Sabemos que es hora de continuar, luego de este momento que puede haber durado segundos, horas o años. Ya no se cuanto tiempo ha pasado, no recuerdo si fue hace solo un instante que nos detuvimos o si llevamos una vida suspendidos en este ensueño. Un poco más allá, la ruta se dibuja surrealista, recortada entre los árboles.

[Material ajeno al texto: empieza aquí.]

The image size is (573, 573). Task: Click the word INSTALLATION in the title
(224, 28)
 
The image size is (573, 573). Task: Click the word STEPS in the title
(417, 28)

Algo ha cambiado en nosotros, y descubro dentro mío que aunque el futuro, de Ará, el nuestro, incluso el de la aldea que dejamos atrás hace una eternidad, es incierto, algo ya no es lo mismo. Algo ya nunca será lo mismo, porque algo nuevo esta naciendo, algo está empujando los restos añejos, como un arroyo lava y purifica la tierra y la fecunda llenándola de vida. Algo se está despertando, como de un sueño sin tiempos. Y ya no importa lo que suceda, no importa qué nos espere en la ruta, no importa si llegamos al pueblo, ni al puesto de salud. En los ojos de Ará sólo hay felicidad, y tampoco le importan ya los remedios del blanco. Ya nada importa, todo es relativo. Porque esto nuevo que nos brota a borbotones del pecho, sólo puede llamarse ESPERANZA.